Seed Bombs: Random Acts to Re-Flower the Earth

| 4/8/2010 9:29:53 AM

SunflowerHave you heard of guerrilla gardening, where folks toss flower seeds into vacant lots, or sometimes sneak in at night and plant flowers in unkempt highway medians or strips along city sidewalks? One of their tools is seed bombs — little clumps of dried mud laced with seeds that can easily be tossed over fences into vacant lots. Top choices for best seeds to sow are tough, native species, which you might think would be hard to come by. Think again — one of the showiest and toughest native plants is actually also one of the cheapest and most widely available — the sunflower seeds, sold for birdfeeders, in pretty much every supermarket and hardware store across the country.
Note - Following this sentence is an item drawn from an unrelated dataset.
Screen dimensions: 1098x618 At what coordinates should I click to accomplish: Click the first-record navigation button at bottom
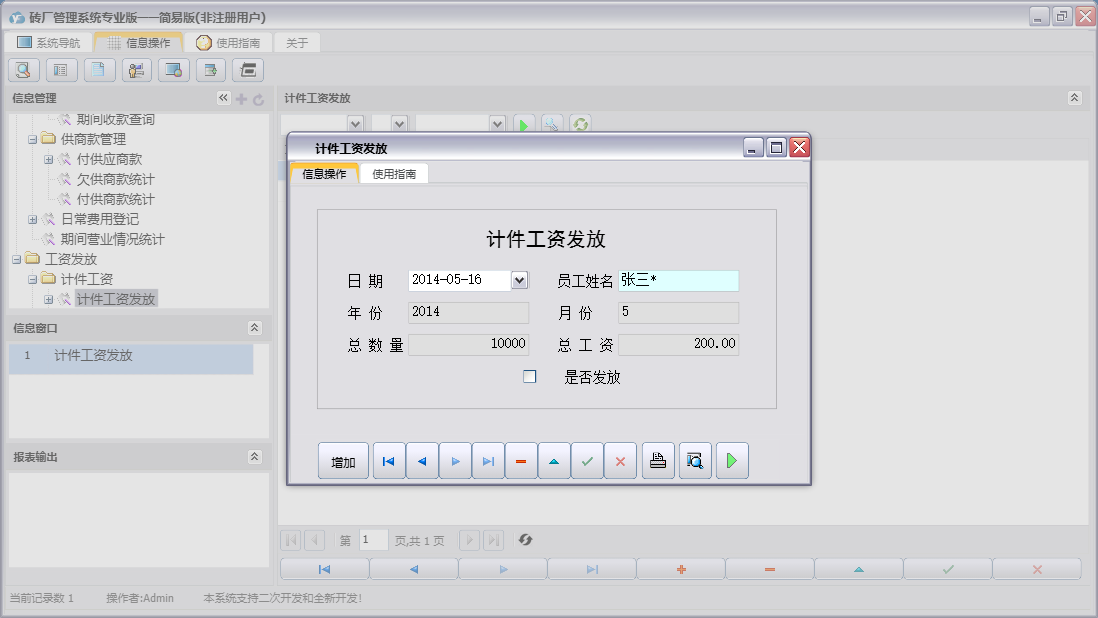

Seems like a great way to celebrate Earth Day. No need to pack the sunflower seeds into mud balls — just toss a handful onto bare ground pretty much anywhere that won’t be mowed, and a couple months later you’ll see the showy yellow flower heads of tall, sturdy sunflowers. Birds will love the seeds, and most likely miss a few, leaving them to bloom the following years.

Photo by Istockphoto 

Louis King
4/18/2010 3:15:43 AM

Around here the birds eat a bunch of sunflower seeds. BUT, they miss a bunch of them also. I've got sunflowers sprouting all over my yard. Every flower pot that was left outdoors over the winter has from one to ten started, same in a couple of my flower gardens. I'm betting one could start dozens of seeds if they were single seeds. Most birds look for seeds in clumps. Someplace they can get fifty of them at one time. NOT one here and there along a roadway. Might have to try this one. Lou

Dawn Pfahl
4/12/2010 12:43:26 PM

For those further interested in Guerrilla gardening, the site is and there are forums for worldwide users, how-tos on seed bombs and other useful gardening ideas, and helpful links. Do check it out!

Sylvia Wulf
4/10/2010 5:10:47 PM

The only problem with this plan is that sunflower seeds are the most highly prized by birds and at least around my neck of the woods would be scarfed down long before they would have time to sprout. If I want to grow them in my garden (which I do every year) I have to start them inside and they have to have passed the seed-leaf stage before I put them out or they are a squirrel snack ;-)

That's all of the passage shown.